Excerpted passage:
Critics charge that both technologies are unproven on a commercial scale. Developing them could cost tens of billions of dollars and take decades. Worse, the critics say, the plan would give a green light to building nuclear reactors with the potentially empty promise that highly toxic nuclear waste will be a thing of the past.

Just what this does to the proposed Yucca Mountain repository as the final resting place for nuclear waste is an open question.

Advocates of the Bush plan, known as the Global Nuclear Energy Partnership, say it will reduce pressure on Yucca. About 60,000 tons of high-level radioactive waste has already been produced by the nuclear industry, and it is ultimately supposed to be transported to and stored beneath the mountain 90 miles northwest of Las Vegas.

But with the new technology, much of that waste would be turned into fuel, and the remaining waste would be decay more quickly, so more waste could be stored in the mountain, Energy Department officials argue.

Opponents, however, say they have heard all of this before - and that recycling and reprocessing nuclear waste will lead to even more highly radioactive garbage dumped on Las Vegas' doorstep, potentially without the much-debated safeguards already in place for the proposed repository.

Yucca Mountain or another permanent dump site would still be needed, but the volume of nuclear waste would be reduced, advocates say.

Another issue is the money involved. Some in Congress see the Global Nuclear Energy Partnership as competing for funds and momentum that could be of use in developing Yucca. Although the House cut the president's $250 million request for GNEP in half, Domenici has vowed to restore the funding on the Senate side.

Dataset:
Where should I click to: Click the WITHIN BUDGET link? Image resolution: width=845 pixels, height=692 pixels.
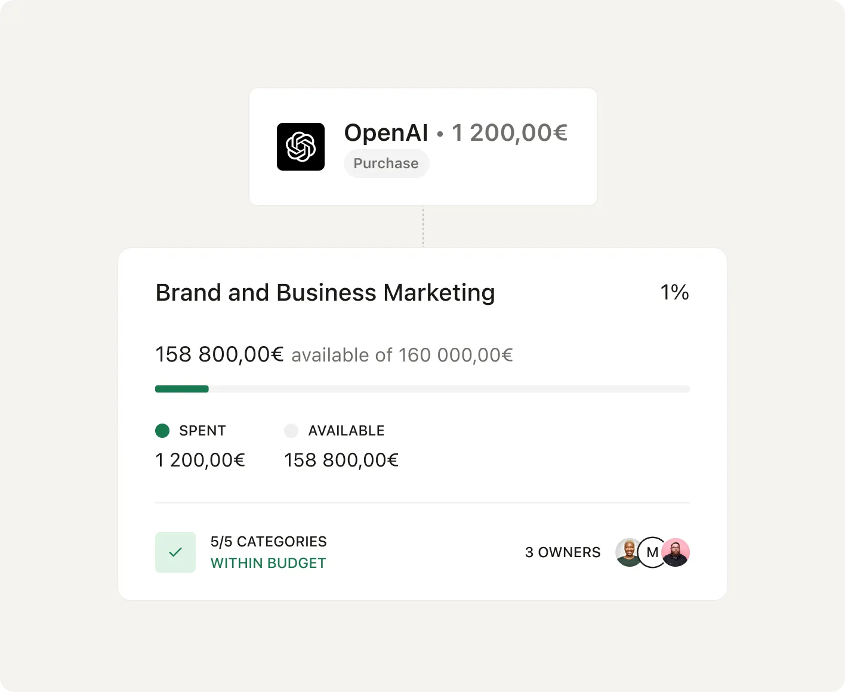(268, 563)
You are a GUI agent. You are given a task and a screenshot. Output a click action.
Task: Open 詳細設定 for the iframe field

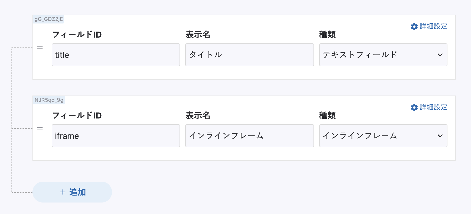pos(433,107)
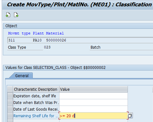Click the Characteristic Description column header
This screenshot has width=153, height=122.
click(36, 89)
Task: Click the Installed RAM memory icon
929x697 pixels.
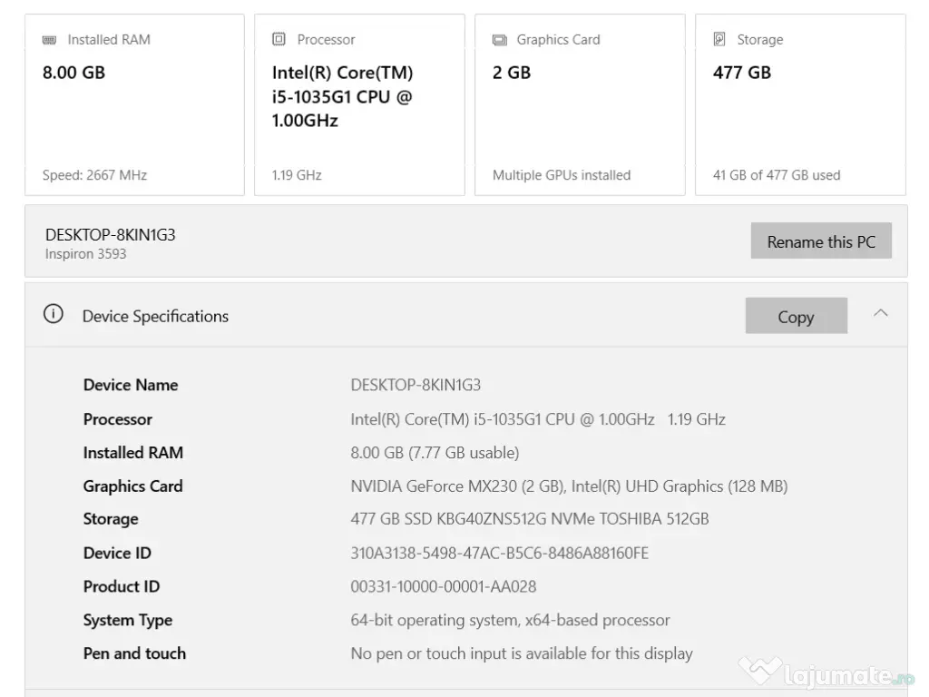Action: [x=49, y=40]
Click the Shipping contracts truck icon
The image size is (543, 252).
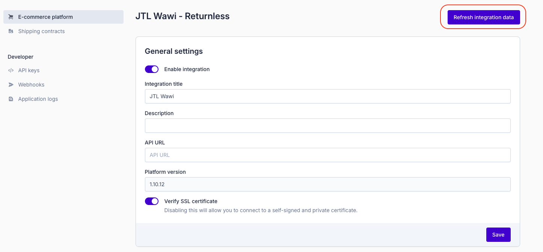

--

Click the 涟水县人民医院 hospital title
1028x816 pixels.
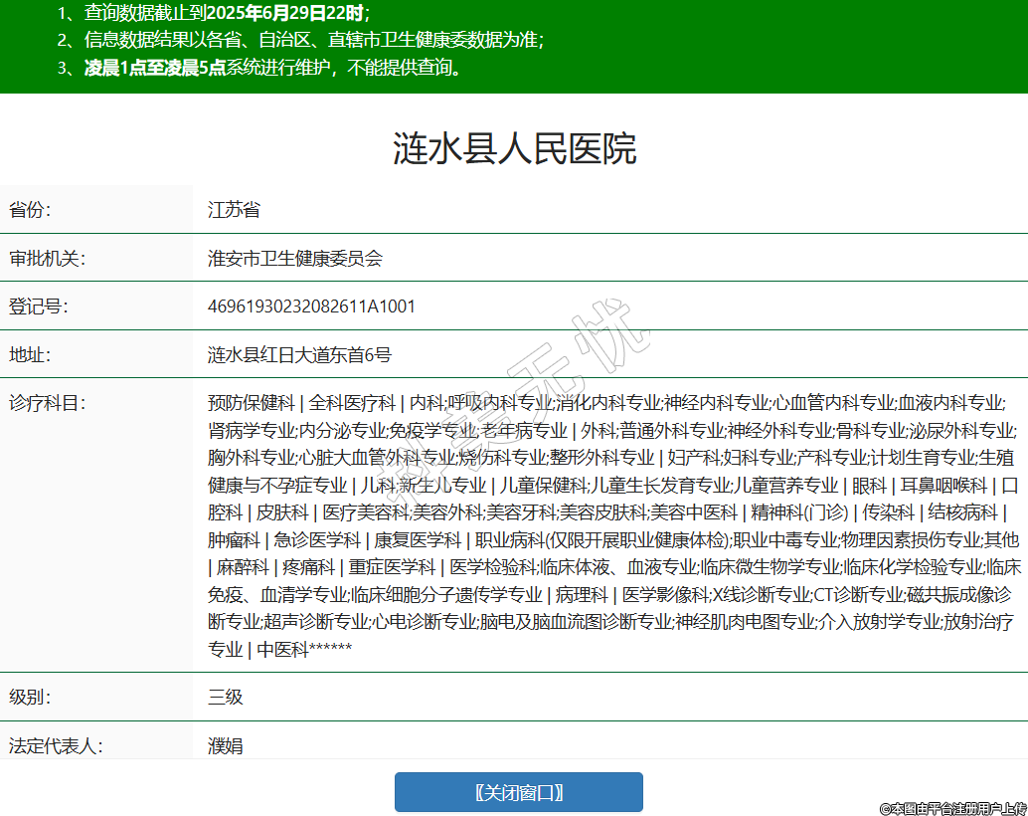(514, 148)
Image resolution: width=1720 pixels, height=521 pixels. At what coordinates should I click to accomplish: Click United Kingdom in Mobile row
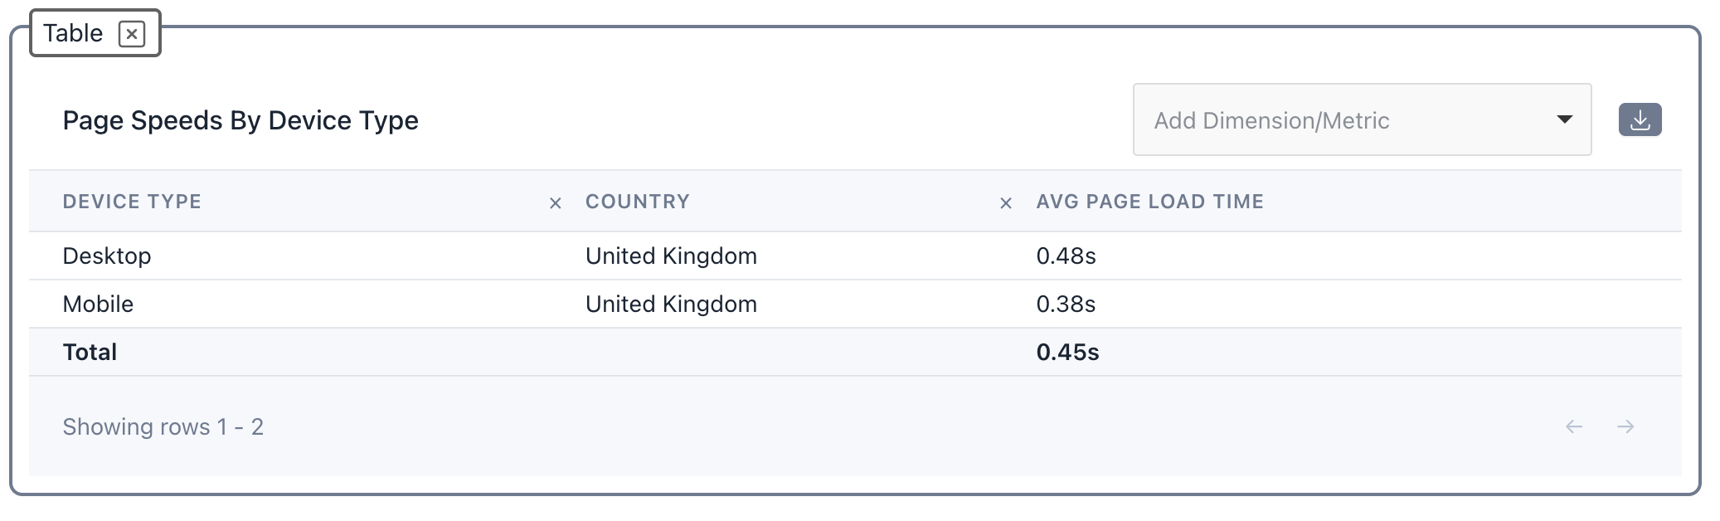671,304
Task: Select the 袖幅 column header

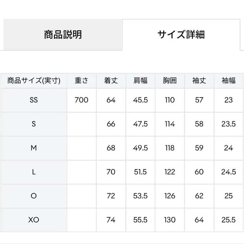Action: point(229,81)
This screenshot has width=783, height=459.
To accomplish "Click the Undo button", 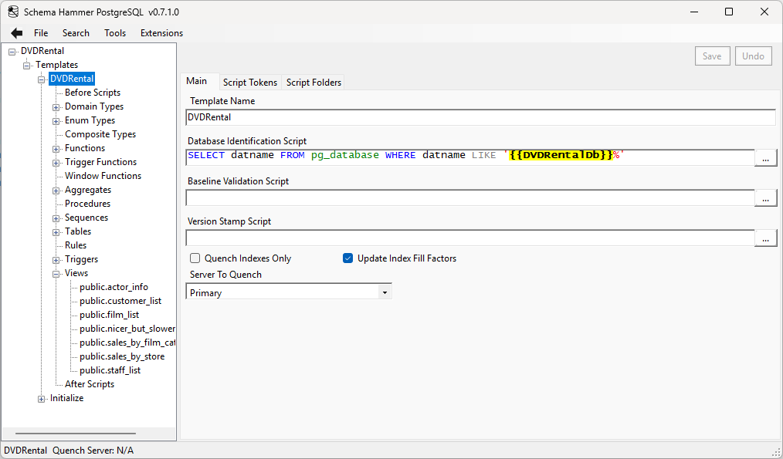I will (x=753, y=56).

--

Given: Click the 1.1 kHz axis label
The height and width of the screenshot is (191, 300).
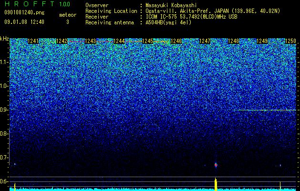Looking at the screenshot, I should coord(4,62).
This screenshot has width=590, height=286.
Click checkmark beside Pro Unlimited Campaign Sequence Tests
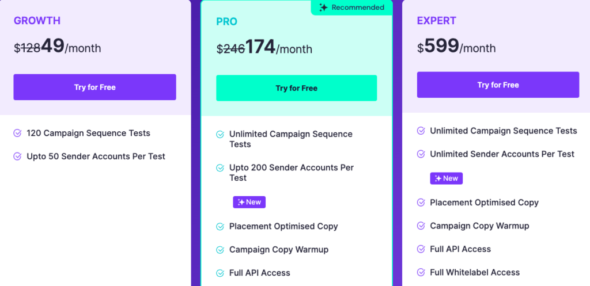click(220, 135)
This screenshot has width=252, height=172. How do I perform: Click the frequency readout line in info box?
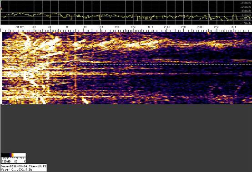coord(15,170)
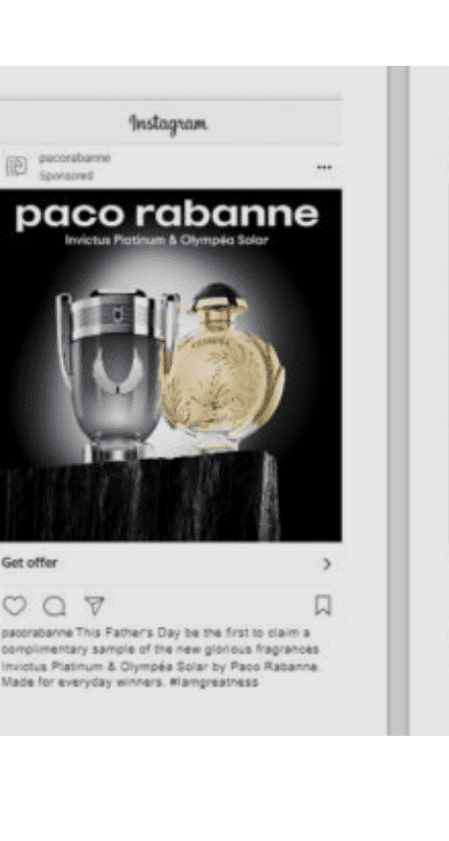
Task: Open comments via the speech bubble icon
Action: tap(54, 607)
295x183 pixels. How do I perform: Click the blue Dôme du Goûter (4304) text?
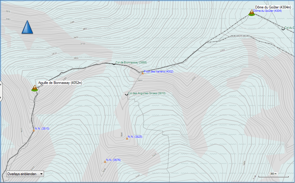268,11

Parts of the exercise:
a - List every figure written in numerals in the passage on the Global Nuclear Energy Partnership, with the unit or sign that goes with it.
b - Write the next few sentences of the passage on the Global Nuclear Energy Partnership, picking up after its final sentence.

Results for the exercise:
a -
60,000 tons
90 miles
$250 million

b -
Some Yucca opponents would see that as a short-term victory, calling it a way to put Yucca on the "back burner." House Appropriations Committee members expressed that concern last month when they cut the administration's GNEP request.

If GNEP does undercut Yucca funding, "I suppose that's good news for us and Yucca Mountain. Let 'em have it," says Bob Loux, executive director of the state's Agency for Nuclear Projects, which opposes Yucca.

But other Yucca opponents see a long-term threat posed by GNEP because it would add to the stream of nuclear waste that ultimately would be deposited at Yucca Mountain.

"When you talk about the president's GNEP proposal, all roads lead back to Nevada," says David Cherry, spokesman for Rep. Shelley Berkley, D-Nev. "There has never been a discussion about process waste that didn't have waste going to Yucca Mountain."

Ivan Oerlich, an analyst with the advocacy group Federation of American Scientists, says the program just isn't needed: There are adequate supplies of uranium to fuel reactors worldwide. Also, producing recycled fuel costs much more than mining new uranium. Finally, Oerlich says, the new process still would produce large amounts of radioactive waste.

One of Southern Nevada's most prominent scientists and academics, former UNLV President Donald Baepler, sees much to like in the GNEP plan. Baepler is working to bring a reprocessing test plant to Nye County .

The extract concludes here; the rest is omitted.